Given records |

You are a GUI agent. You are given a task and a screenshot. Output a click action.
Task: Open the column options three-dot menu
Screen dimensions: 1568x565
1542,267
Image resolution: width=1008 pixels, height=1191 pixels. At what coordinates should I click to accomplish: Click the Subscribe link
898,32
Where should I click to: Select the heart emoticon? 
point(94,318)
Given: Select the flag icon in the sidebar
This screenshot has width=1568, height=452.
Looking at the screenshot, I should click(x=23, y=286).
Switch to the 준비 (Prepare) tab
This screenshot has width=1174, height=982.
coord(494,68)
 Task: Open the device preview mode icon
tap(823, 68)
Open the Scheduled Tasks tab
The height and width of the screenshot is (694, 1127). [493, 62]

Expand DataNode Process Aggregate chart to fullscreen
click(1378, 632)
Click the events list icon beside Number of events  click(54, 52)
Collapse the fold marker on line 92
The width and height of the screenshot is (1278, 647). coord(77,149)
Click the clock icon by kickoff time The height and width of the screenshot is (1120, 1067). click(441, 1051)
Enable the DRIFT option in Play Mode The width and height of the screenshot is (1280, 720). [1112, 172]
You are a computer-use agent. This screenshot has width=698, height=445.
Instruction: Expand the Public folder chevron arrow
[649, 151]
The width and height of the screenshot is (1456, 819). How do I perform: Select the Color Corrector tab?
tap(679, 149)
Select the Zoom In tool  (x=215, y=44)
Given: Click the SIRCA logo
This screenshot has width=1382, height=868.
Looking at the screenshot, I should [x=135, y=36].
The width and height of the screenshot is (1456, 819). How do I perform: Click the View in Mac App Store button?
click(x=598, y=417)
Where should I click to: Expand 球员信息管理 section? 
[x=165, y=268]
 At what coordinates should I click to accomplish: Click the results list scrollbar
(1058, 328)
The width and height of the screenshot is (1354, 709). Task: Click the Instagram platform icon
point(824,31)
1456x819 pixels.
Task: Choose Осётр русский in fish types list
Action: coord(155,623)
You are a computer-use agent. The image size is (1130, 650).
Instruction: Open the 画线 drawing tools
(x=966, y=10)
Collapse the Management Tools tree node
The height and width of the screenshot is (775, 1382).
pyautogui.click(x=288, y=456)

Task statement | Copy every row above again, keeping each character unchanged.

Correct answer |
You are a GUI agent. You are given a task and a screenshot. Output a click action.
Task: Open the column options three-dot menu
Screen dimensions: 1568x565
1542,267
Image resolution: width=1008 pixels, height=1191 pixels. At what coordinates should I click to accomplish: Click the Subscribe link
898,32
Where should I click to: Select the heart emoticon? 
point(94,318)
Given: Select the flag icon in the sidebar
This screenshot has width=1568, height=452.
Looking at the screenshot, I should click(x=23, y=286).
Switch to the 준비 (Prepare) tab
This screenshot has width=1174, height=982.
coord(494,68)
 Task: Open the device preview mode icon
tap(823, 68)
Open the Scheduled Tasks tab
The height and width of the screenshot is (694, 1127). [493, 62]

Expand DataNode Process Aggregate chart to fullscreen
click(1378, 632)
Click the events list icon beside Number of events  click(54, 52)
Collapse the fold marker on line 92
The width and height of the screenshot is (1278, 647). coord(77,149)
Click the clock icon by kickoff time The height and width of the screenshot is (1120, 1067). click(441, 1051)
Enable the DRIFT option in Play Mode The width and height of the screenshot is (1280, 720). [1112, 172]
You are a computer-use agent. This screenshot has width=698, height=445.
Instruction: Expand the Public folder chevron arrow
[649, 151]
The width and height of the screenshot is (1456, 819). How do I perform: Select the Color Corrector tab?
tap(679, 149)
Select the Zoom In tool  (x=215, y=44)
Given: Click the SIRCA logo
This screenshot has width=1382, height=868.
Looking at the screenshot, I should [x=135, y=36].
The width and height of the screenshot is (1456, 819). How do I perform: Click the View in Mac App Store button?
click(x=598, y=417)
Where should I click to: Expand 球员信息管理 section? 
[x=165, y=268]
 At what coordinates should I click to accomplish: Click the results list scrollbar
(1058, 328)
The width and height of the screenshot is (1354, 709). Task: Click the Instagram platform icon
point(824,31)
1456x819 pixels.
Task: Choose Осётр русский in fish types list
Action: coord(155,623)
You are a computer-use agent. The image size is (1130, 650).
Instruction: Open the 画线 drawing tools
(x=966, y=10)
Collapse the Management Tools tree node
The height and width of the screenshot is (775, 1382).
pyautogui.click(x=288, y=456)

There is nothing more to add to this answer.